[Records shown — start]

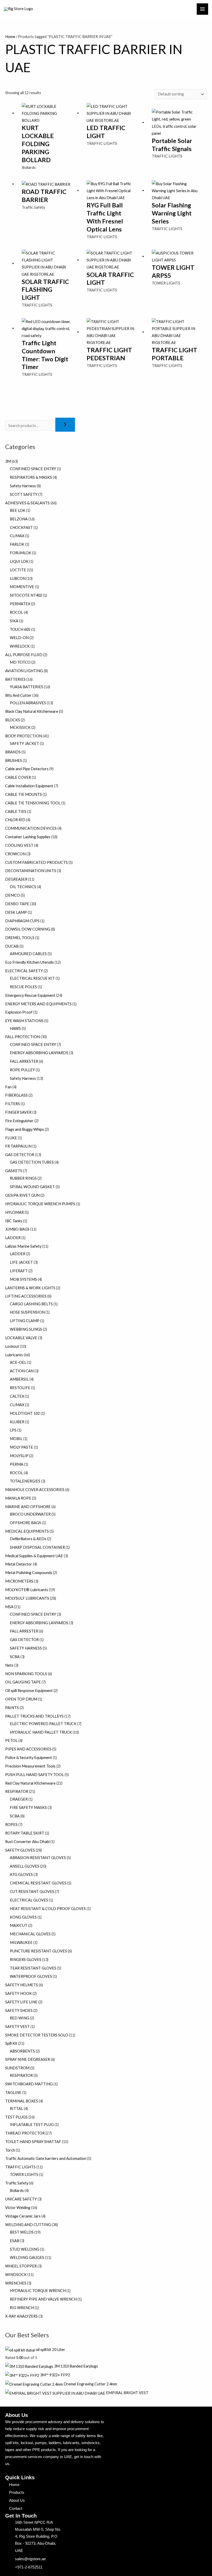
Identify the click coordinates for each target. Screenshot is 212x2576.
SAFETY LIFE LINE (21, 2002)
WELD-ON (19, 637)
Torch (10, 2150)
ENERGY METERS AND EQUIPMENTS (38, 1004)
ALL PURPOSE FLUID (23, 655)
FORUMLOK (20, 553)
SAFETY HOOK (18, 1993)
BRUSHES (13, 760)
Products (16, 2492)
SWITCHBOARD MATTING (29, 2084)
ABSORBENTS (22, 2051)
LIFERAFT (19, 1271)
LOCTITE (18, 570)
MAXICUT (18, 1925)
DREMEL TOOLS (19, 937)
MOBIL (16, 1438)
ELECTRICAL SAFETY (24, 971)
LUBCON (18, 578)
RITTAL (16, 2108)
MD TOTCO (20, 662)
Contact (15, 2508)
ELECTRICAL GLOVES (29, 1900)
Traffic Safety (16, 2183)
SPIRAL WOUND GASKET (32, 1187)
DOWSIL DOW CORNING (27, 929)
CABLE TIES (15, 811)
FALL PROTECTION (22, 1037)
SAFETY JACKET (24, 743)
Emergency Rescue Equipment (30, 995)
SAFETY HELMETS (21, 1985)
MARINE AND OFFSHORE (28, 1506)
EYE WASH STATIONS (24, 1021)
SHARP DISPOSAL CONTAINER (37, 1547)
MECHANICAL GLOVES (30, 1934)
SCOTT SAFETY (23, 494)
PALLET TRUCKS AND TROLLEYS (34, 1716)
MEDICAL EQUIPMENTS (27, 1531)
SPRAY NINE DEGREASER (27, 2059)
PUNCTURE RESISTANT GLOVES (38, 1951)
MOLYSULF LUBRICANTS (27, 1598)
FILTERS (12, 1104)
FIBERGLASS (16, 1095)
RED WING (19, 2018)
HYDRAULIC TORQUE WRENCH (38, 2290)
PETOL (11, 1740)
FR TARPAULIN (18, 1146)
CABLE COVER (18, 777)
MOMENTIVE (22, 587)
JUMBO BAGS (17, 1229)
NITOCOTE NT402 (26, 595)
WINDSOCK (16, 2274)
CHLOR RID (15, 820)
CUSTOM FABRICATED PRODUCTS (36, 862)
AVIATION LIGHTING (24, 671)
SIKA (14, 621)
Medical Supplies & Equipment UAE (34, 1556)
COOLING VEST (19, 845)
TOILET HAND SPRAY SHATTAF (33, 2141)
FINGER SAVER (18, 1112)
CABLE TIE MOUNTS (23, 794)
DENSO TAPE (17, 904)
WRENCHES (15, 2283)
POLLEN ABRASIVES (28, 703)
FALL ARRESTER (24, 1061)
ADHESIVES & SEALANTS (27, 503)
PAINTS (12, 1707)
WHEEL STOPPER (21, 2266)
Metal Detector (18, 1564)
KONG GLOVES (23, 1917)
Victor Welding (17, 2207)
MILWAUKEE (21, 1942)
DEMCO (12, 895)
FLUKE (11, 1138)
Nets (9, 1665)
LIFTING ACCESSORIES (26, 1296)
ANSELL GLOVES (24, 1866)
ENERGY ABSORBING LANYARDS (39, 1053)
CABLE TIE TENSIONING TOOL (32, 803)
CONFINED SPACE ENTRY (33, 469)
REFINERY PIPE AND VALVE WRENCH (43, 2299)
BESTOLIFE (20, 1388)
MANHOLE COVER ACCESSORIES (34, 1489)
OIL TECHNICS (23, 887)
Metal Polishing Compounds (28, 1572)
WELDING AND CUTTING (28, 2224)
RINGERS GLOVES (25, 1959)
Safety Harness (23, 486)
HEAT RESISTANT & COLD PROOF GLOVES (48, 1908)
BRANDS (13, 752)
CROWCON (15, 854)
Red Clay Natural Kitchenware (30, 1783)
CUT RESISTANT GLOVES (32, 1891)
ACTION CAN (22, 1371)
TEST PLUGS (16, 2117)
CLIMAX (17, 536)
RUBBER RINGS (23, 1178)
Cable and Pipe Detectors (27, 769)
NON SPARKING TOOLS (26, 1674)
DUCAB (12, 946)
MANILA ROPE (18, 1498)
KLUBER (17, 1422)
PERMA (16, 1464)
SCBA (15, 1656)
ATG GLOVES (21, 1874)
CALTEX (17, 1396)
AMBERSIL (19, 1379)
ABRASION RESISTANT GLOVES (38, 1857)
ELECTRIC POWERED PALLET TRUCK (43, 1723)
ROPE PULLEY (22, 1070)
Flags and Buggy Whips (24, 1129)
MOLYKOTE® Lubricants (26, 1589)
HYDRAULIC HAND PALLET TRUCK (41, 1732)
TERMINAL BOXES (21, 2101)
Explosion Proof (19, 1012)
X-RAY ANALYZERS (21, 2316)
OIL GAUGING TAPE (23, 1682)
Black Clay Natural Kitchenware (31, 711)
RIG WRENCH (22, 2307)
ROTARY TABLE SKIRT (24, 1833)
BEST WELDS (22, 2232)
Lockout (12, 1346)
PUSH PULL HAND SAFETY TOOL (34, 1774)
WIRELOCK (20, 646)
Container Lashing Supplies (27, 837)
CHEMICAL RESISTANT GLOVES (38, 1883)
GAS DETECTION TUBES (32, 1162)
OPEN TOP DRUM (21, 1699)
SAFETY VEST (17, 2026)
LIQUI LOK (19, 561)
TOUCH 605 (20, 629)
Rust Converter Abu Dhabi (27, 1841)
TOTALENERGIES (25, 1481)
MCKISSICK (20, 727)
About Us (17, 2500)
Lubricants (14, 1355)
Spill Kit (11, 2043)
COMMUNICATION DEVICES (31, 828)
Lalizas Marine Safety (23, 1246)
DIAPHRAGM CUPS (22, 921)
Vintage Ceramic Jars (23, 2216)
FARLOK (17, 544)
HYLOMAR (14, 1212)
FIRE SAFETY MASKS (28, 1807)
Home (10, 36)
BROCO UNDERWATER (30, 1514)
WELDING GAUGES (27, 2257)
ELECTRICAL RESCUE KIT (32, 978)
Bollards (17, 2190)
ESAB (14, 2240)
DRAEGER (19, 1799)
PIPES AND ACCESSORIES (28, 1749)
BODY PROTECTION (23, 736)
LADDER (13, 1237)
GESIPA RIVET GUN (22, 1195)
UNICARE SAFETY (21, 2199)
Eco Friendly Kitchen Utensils (29, 962)
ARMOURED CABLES (28, 954)
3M (8, 461)
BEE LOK (17, 510)
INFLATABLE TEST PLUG (32, 2124)
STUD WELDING (24, 2249)
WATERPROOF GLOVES (31, 1976)
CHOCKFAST (21, 527)
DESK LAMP (16, 912)
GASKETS (13, 1171)
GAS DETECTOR (19, 1154)
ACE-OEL (18, 1362)
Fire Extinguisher (19, 1121)
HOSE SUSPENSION (27, 1312)
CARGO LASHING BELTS (31, 1304)
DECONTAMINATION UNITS (30, 870)
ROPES (11, 1824)
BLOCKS (12, 720)
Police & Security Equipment (28, 1757)
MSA (9, 1607)
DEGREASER (16, 879)
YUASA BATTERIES (26, 687)
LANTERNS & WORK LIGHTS (30, 1288)
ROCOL (16, 612)
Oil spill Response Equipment (29, 1690)
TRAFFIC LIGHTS (20, 2167)
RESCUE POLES (23, 987)
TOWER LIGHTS (24, 2174)
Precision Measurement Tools (30, 1766)
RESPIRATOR (16, 1791)
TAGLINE (13, 2092)
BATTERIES (15, 679)
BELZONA (19, 519)
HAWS (15, 1028)
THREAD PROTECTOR (25, 2133)
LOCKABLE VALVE (21, 1338)
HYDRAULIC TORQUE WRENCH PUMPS (40, 1204)
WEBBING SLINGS (26, 1329)
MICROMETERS (19, 1581)
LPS (13, 1430)
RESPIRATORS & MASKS (31, 477)
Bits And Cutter (18, 695)
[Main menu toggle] (202, 9)
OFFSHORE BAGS (25, 1523)
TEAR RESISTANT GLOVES (33, 1968)
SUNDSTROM (17, 2068)
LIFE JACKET (21, 1262)
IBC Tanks (13, 1221)
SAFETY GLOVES (20, 1850)
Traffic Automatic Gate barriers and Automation (45, 2158)
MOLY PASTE (21, 1447)
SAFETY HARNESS (26, 1648)
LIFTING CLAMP (24, 1321)
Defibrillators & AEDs (28, 1539)
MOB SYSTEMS (23, 1279)
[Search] (65, 425)
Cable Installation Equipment (29, 786)
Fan (8, 1087)
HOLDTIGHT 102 (25, 1413)
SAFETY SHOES (19, 2010)
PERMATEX (20, 604)
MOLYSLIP (19, 1456)
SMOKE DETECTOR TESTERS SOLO (36, 2035)
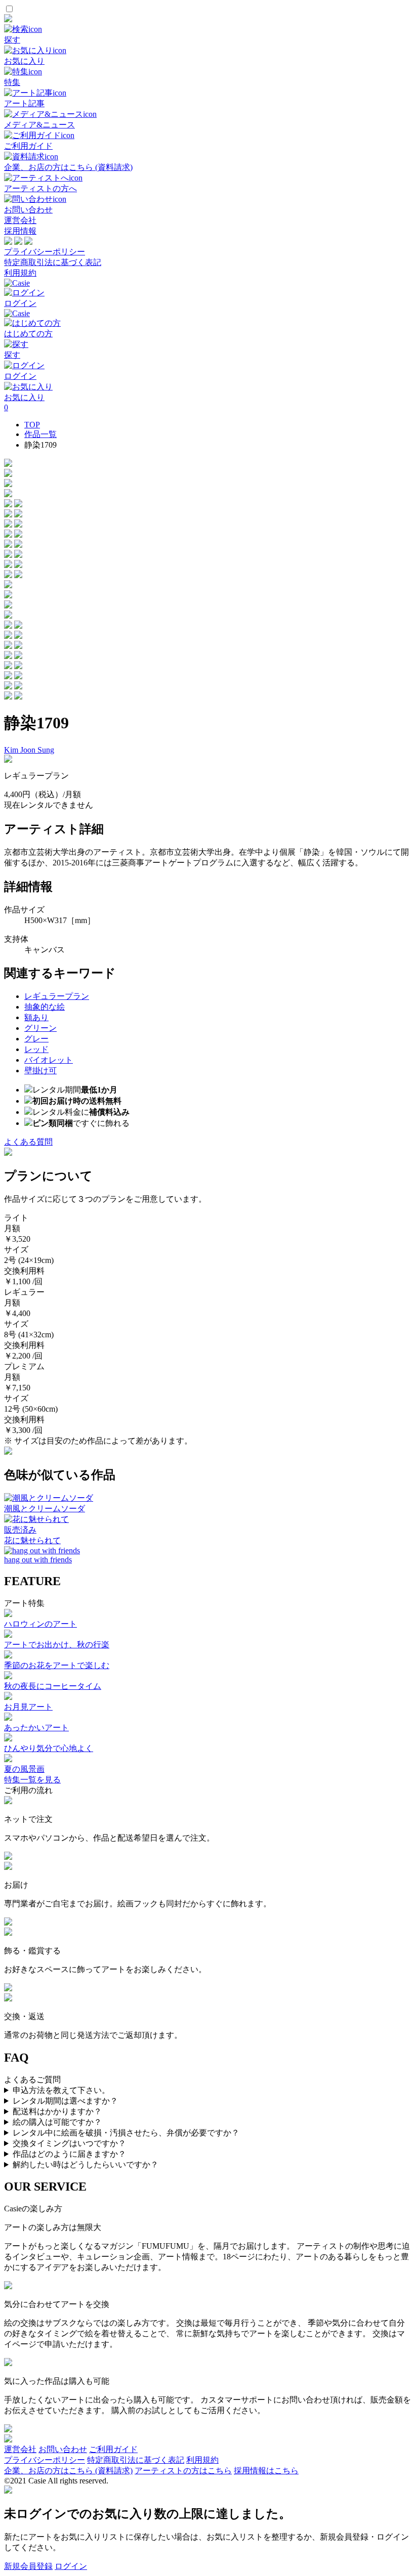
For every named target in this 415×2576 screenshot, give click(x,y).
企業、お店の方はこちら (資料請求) (68, 2470)
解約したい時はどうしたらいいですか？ (85, 2164)
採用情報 (20, 231)
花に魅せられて (32, 1540)
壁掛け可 (40, 1070)
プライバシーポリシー (44, 251)
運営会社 (20, 220)
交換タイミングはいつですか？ (69, 2143)
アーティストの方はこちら (183, 2470)
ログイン (71, 2566)
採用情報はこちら (266, 2470)
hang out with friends (38, 1559)
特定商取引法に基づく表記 (52, 262)
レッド (36, 1049)
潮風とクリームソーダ (44, 1508)
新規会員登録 (28, 2566)
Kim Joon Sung (29, 750)
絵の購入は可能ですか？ (57, 2122)
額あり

[Records shown — finish]

Work item: The stretch of entries above that starts with the line containing "PALLET TRUCKS AND TROLLEYS (34, 1716)" and goes on through the line containing "PAINTS (12, 1707)" is to be transcribed exactly, and no other line is to be transcribed.

Written solution:
PALLET TRUCKS AND TROLLEYS (34, 1716)
MEDICAL EQUIPMENTS (27, 1531)
SPRAY NINE DEGREASER (27, 2059)
PUNCTURE RESISTANT GLOVES (38, 1951)
MOLYSULF LUBRICANTS (27, 1598)
FILTERS (12, 1104)
FIBERGLASS (16, 1095)
RED WING (19, 2018)
HYDRAULIC TORQUE WRENCH (38, 2290)
PETOL (11, 1740)
FR TARPAULIN (18, 1146)
CABLE COVER (18, 777)
MOMENTIVE (22, 587)
JUMBO BAGS (17, 1229)
NITOCOTE NT402 (26, 595)
WINDSOCK (16, 2274)
CHLOR RID (15, 820)
CUSTOM FABRICATED PRODUCTS (36, 862)
AVIATION LIGHTING (24, 671)
SIKA (14, 621)
Medical Supplies & Equipment UAE (34, 1556)
COOLING VEST (19, 845)
TOILET HAND SPRAY SHATTAF (33, 2141)
FINGER SAVER (18, 1112)
CABLE TIE MOUNTS (23, 794)
DENSO TAPE (17, 904)
WRENCHES (15, 2283)
POLLEN ABRASIVES (28, 703)
FALL ARRESTER (24, 1061)
ADHESIVES & SEALANTS (27, 503)
PAINTS (12, 1707)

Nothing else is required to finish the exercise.